Johann Sebastian Bach : Préludes de choral «Ich ruf’ zu Dir, Herr Jesu Christ», BWV 639, et «Nun komm’ Der Heiden Heiland», BWV 659 – Partita pour violon seul n° 2, BWV 1004: Chaconne (arrangement Ferrucio Busoni) – Das wohltemperierte Klavier (Première partie): Prélude n° 10, BWV 855a (arrangement Alexandre Siloti)
Sofia Goubaïdoulina : Chaconne
Paul Hindemith : Suite «1922»

Anna Gourari (piano)
Enregistré au Historischer Reitstadel, Neumarkt in der Oberpfalz (24 et 25 mai 2011) – 60’46
ECM New Series 476 4661 (distribué par Universal)





Parmi ses contemporains, Anna Gourari (née en 1972) est souvent perçue comme une pianiste de caractère qui ne craint pas d’imposer sa vision personnelle. De l’école russe, elle peut en dévoiler la puissance et le feu mais son tempérament semble surgir d’une intériorité mystique qui influe sur son style. Elle établit pour son récital un programme intrigant, plus logique qu’il y paraît à première vue, son interprétation assez libre en créant une unité sensible mais peut-être discutable. Anna Gourari adopte une approche postromantique, en somme, son style souvent fluide et lié, sa liberté d’expression hardie, son toucher sans heurt, sans brutalité, dégageant une grande force jusque dans la douceur et son jeu sur la résonance, qui certes s’impose pour la pièce de Goubaïdoulina, discrètement étendu au programme entier. «Canto oscuro» est le titre que la pianiste elle-même donne à son récital et elle en fait effectivement un long chant à travers les âges mais sans écarter les multiples sens d’«oscuro» qu’elle se plaît à trouver et à accentuer au cours des partitions, et qui peuvent aller d’une douce mélancolie à de noirs climats tragiques, de sombres abîmes à une truculence fantasque, ou encore d’une tendresse nostalgique à un mysticisme profond.


Son interprétation des arrangements de Busoni (1866-1924) de trois pièces de Bach, plus romantique que classique, frappe à la fois par les risques pris et par la cohérence de ceux-ci.
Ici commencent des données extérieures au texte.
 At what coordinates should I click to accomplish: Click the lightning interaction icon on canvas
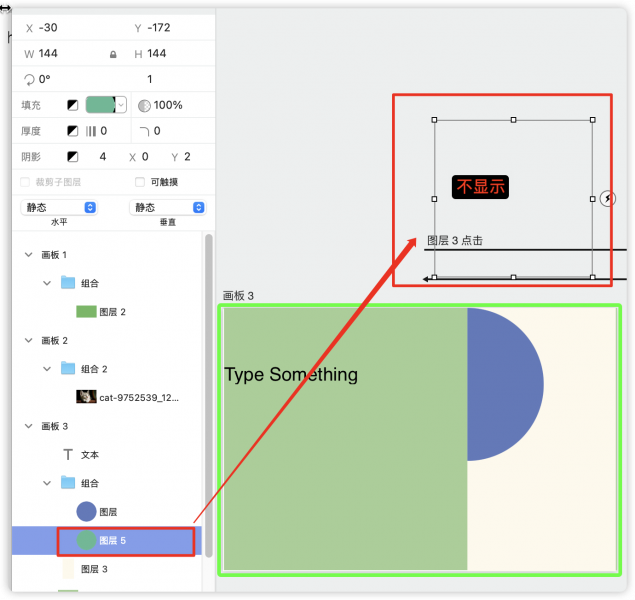(x=608, y=199)
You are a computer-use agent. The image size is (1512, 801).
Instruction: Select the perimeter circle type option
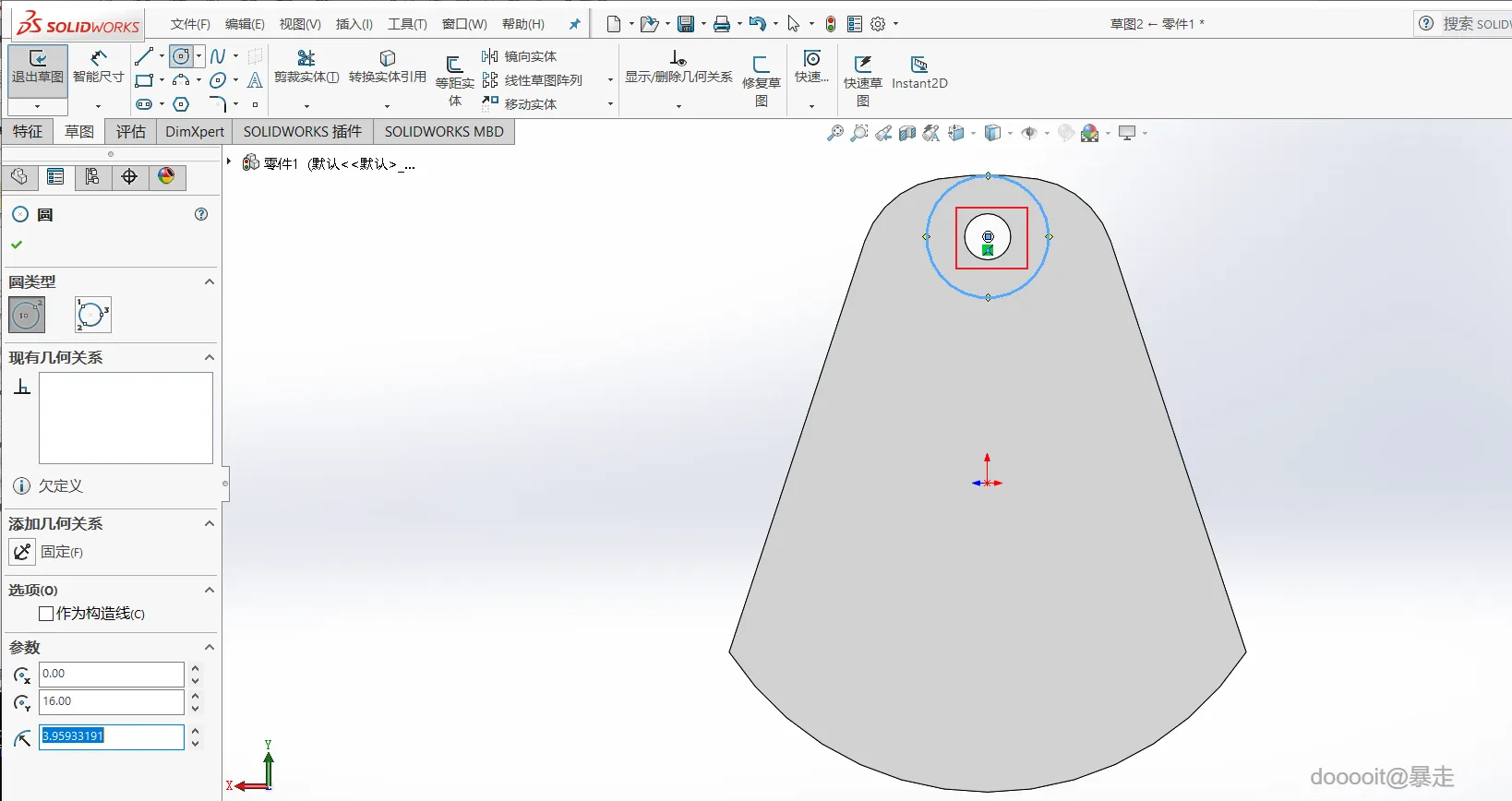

La pianiste russe n’hésite pas à modifier les tempos, les dynamiques et les intensités, voire à bousculer les inflexions rythmiques, mais, pour chaque pièce conçue dans sa globalité, sa prestation ne manque pas d’allure et sa vision contrastée de la Chaconne, déjà si loin du violon, peut séduire par sa vibrante puissance aérée. Intense nocturne sous ses doigts, le Prélude en si mineur, dans la transcription de Siloti (1863-1945), clôt le récital aussi délicatement que la pâle lumière d’aube du prélude de choral (Ich ruf’ zu Dir) d’ouverture.


Née comme son aînée dans le Tatarstan, Anna Gourari ne pouvait guère passer à côté des subtiles références à Bach qui traversent l’œuvre entier de Sofia Goubaïdoulina (née en 1931). L’étonnante Chaconne de 1962, sous forme de thème avec variations, semble fournir les rythmes syncopés, les couleurs changeantes et les contrastes infinis qui correspondent si bien au tempérament de la pianiste, qui garde néanmoins toute sa liberté d’expression pour accentuer moins la modernité dynamique de la partition que son intemporalité. Sa conviction engagée est tangible et son interprétation incandescente, malgré sa durée qui affleure les 12 minutes, fait sans doute de cette belle pièce le point fort du récital.


Un parti pris de chant obscur lance un véritable défi à qui veut interpréter la Suite «1922» de Hindemith (1895-1963). La Suite est une expérience néoclassique par excellence puisqu’elle est construite à la manière d’une suite classique ou d’une partita de Bach – une Marche en guise de prélude suivie de mouvements de danse stylisés, un Nocturne en son milieu, les rythmes de danse au goût du jour, un Shimmy, un Boston et un Ragtime. Anna Gourari l’intègre parfaitement à son récital en la colorant à sa guise, prenant appui sur la délicate émotion qui investit le «Nachtstück» central pour gommer par un jeu fougueusement romantique, quoique non sans truculence, le caractère impertinent et les clins d’œil au music-hall des autres volets normalement plus sauvagement urbains.


De nouveau, la cohérence et la vive prouesse technique sont telles que l’on l’écoute avec un certain plaisir et avec quelque admiration comme on écoute l’ensemble du récital au programme si original. C’est une expérience à tenter. Un rien iconoclaste, peut-être, Anna Gourari ne laisse pas indifférent.